When an Inferior Wall MI is identified (ST segment elevation in II, III, aVF) perform a right-sided 12 lead EKG. To do this, move V4 to the right side (same anatomical position as normal 12 lead, just on the right side of the sternum) and obtain another 12 lead.
When the new 12 lead prints, look specifically in lead V4 for any ST segment elevation of greater than 1mm. If there is elevation, this is indicative of a Right Ventricular Infarction (RVI). Then, take a pen (yes, you need to carry a pen) and put a giant "R" next to the V4 on the new, right-sided 12 lead EKG - this will help you and the receiving facility know which 12 lead print out was is the "normal" 12 lead and which is the right-sided 12 lead.
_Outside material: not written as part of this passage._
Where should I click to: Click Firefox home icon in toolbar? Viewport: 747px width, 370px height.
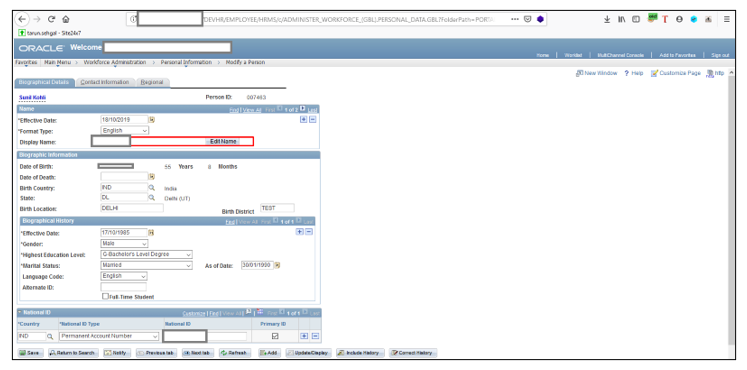click(66, 20)
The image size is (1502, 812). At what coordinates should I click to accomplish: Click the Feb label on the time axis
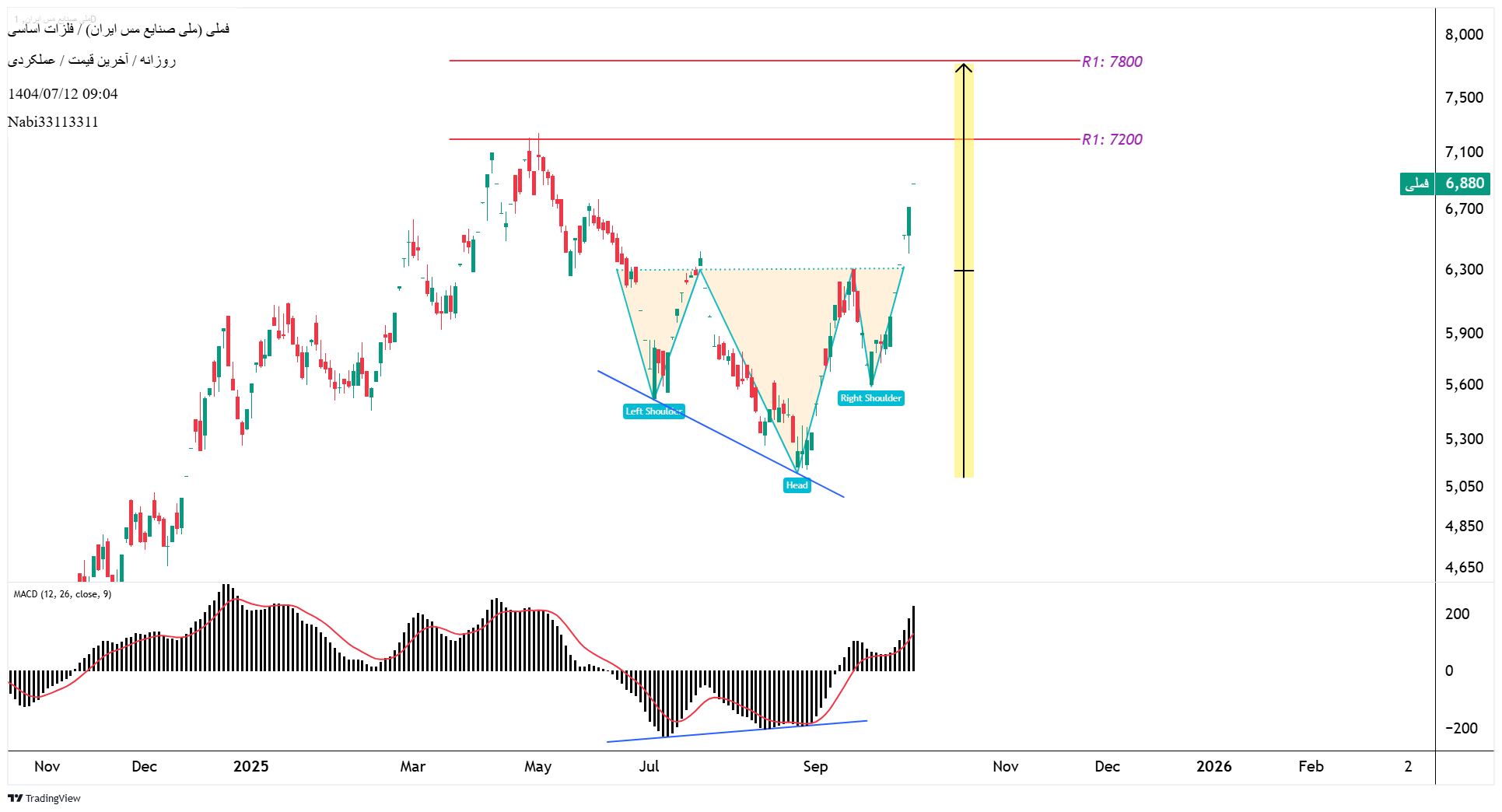pyautogui.click(x=1311, y=766)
So, why do we do this? Well, it’s because of the coronary artery anatomy…let’s take a look!
Look at the picture above, the Right Coronary Artery ultimately supplies the Posterior Descending Artery and the Right Marginal Artery.
The Posterior Descending Artery supplies the inferior wall.
The Right Marginal Artery supplies the right ventricle.
When an Inferior Wall MI is identified, a right-sided 12 lead occurs in an attempt to identify if the occlusion is happening in the posterior descending artery alone (point A) or if it is happening in the proximal RCA (point B) – which would cause infarctions of both the inferior wall and the right ventricle.
When the right ventricle is involved, we are concerned with preload and nitroglycerin administration.
When a RVI is found, use caution with nitroglycerin. Instead, consider a fluid bolus to support preload (Starling’s Law), aspirin, and oxygen.